The inventor of the first private spaceship predicted Wednesday that commercial manned space flight would move quickly from joyrides for millionaires to the general public and would spawn advances much as early computers opened the way for the Internet.

Wearing a black leather jacket and 19th-century mutton-chop sideburns in his first-ever appearance before a congressional committee, Burt Rutan sketched a futuristic vision for the space tourism industry that was invigorated by the flights of his SpaceShipOne over California's Mojave Desert last October to capture a $10 million prize.

Rutan has a deal with Virgin Galactic, part of the Britain's Virgin Group, to build five spaceships that will blast paying customers into space as early as 2008. Tickets are $200,000 each, and 29,000 people have already signed up, Virgin Galactic says.

Earlier this year, the inventors and moguls of the infant space tourism industry appeared before a congressional panel and predicted despite the likelihood that there will be stumbles, and even deaths along the way as the industry grows.

But Rutan told the House of Representatives Science subcommittee on space and aeronautics that his vision goes far beyond that. He said that once outer-space travel moves beyond risky and becomes relatively safe, which he described as possible but not yet within reach, tens of thousands of paying customers will go into space, opening scientific and educational frontiers along the way.

Rutan said at the hearing, and in a later interview, that he's gotten inquiries from United Arab Emirates and other countries about his spacecraft, but he's said no for now because of the distractions and complications such deals would entail.

"I am not embarrassed that the first decade of commercial space flight will be for nothing but fun," Rutan said. "I am confident that when there's 50,000 people that have left the atmosphere, and when there's a lot of capital and investment in it because it's profitable, we'll get out there and we'll solve the reasons to make it also safe to go into orbit and go to the moon and we will also find out new uses for it.

"There will be somebody that comes along and invents an Internet-like reason for changing this fun into something that is long-lasting and significant for our nation," Rutan said.

Rutan has made a career of innovation in flight. Besides last year's first privately funded manned space flight, he developed an airplane that made the first nonstop, unrefueled flight around the world, in 1986, and designed the GlobalFlyer plane that carried millionaire Steve Fossett around the world last month.

In the aftermath of SpaceShipOne's flights last year, Congress passed legislation to regulate space tourism for the first time. It authorized the Federal Aviation Administration to issue permits allowing private operators to carry paying passengers into space. Over objections of Democrats who demanded more safety rules, the law barred the FAA from issuing safety regulations for passengers and crew for eight years.

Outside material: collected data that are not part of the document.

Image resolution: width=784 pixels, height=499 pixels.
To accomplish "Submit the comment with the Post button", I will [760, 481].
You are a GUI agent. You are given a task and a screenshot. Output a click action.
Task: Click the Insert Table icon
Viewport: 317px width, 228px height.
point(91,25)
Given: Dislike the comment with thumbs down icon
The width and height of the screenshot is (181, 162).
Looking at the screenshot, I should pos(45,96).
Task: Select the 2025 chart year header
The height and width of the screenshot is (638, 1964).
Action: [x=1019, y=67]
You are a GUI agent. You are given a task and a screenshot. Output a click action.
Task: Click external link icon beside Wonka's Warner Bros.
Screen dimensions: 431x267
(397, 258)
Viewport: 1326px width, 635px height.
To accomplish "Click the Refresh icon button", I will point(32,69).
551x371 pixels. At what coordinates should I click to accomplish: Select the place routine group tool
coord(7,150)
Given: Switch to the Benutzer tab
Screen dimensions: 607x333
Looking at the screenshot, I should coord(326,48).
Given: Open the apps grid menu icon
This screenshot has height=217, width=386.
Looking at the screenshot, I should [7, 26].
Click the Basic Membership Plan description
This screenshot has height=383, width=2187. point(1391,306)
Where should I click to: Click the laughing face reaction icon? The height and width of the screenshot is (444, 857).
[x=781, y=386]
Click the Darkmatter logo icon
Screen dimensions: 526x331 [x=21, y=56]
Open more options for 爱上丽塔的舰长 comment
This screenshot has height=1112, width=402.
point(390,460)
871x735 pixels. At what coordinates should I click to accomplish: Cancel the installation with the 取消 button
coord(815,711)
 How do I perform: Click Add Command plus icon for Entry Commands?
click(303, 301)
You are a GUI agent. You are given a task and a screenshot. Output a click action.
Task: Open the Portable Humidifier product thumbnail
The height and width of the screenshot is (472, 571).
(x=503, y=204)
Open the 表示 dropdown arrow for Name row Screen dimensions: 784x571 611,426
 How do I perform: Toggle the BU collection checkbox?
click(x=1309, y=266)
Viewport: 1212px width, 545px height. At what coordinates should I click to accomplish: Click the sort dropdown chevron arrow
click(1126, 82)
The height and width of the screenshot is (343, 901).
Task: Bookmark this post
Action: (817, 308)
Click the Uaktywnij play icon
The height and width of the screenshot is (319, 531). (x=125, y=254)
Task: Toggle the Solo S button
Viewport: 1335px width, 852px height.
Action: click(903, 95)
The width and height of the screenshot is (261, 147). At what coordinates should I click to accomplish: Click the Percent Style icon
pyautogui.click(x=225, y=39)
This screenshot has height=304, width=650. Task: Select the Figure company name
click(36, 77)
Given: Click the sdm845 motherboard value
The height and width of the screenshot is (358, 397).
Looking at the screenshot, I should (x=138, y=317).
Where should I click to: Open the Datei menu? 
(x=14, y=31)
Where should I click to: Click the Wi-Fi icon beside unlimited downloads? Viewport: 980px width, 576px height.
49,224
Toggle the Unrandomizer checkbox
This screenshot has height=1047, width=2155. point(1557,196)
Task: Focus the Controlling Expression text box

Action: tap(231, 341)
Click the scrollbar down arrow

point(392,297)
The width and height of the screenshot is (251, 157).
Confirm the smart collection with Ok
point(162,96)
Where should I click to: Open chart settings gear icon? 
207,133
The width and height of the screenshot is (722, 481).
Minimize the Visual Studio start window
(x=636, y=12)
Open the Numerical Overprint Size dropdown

Rutan and Virgin Galactic President Will Whitehorn said the industry can develop best without government interference. Rutan said the government must at some point require testing to prove passenger safety to improve operators' chances of getting insurance.

He said that the proper safety goal is to aim higher than the record achieved during the first years of commercial airline service, in 1927 and 1928, when there was one fatality per 5,500 flights.

For now, it appears only Virgin Galactic and one other company are taking reservations for space travel. Rutan predicted a robust marketplace in which different operators compete and many fail, as in the early years of commercial aviation.

Whitehorn said that while the first space tourists will pay $200,000 each, his company expects ticket prices to drop to $25,000 to $30,000 within several years.

"We are working very hard to ensure this will be extremely attractive to the public," said Rutan, 61, of Mojave, Calif. "I think this will be a much, much bigger market than anyone imagines."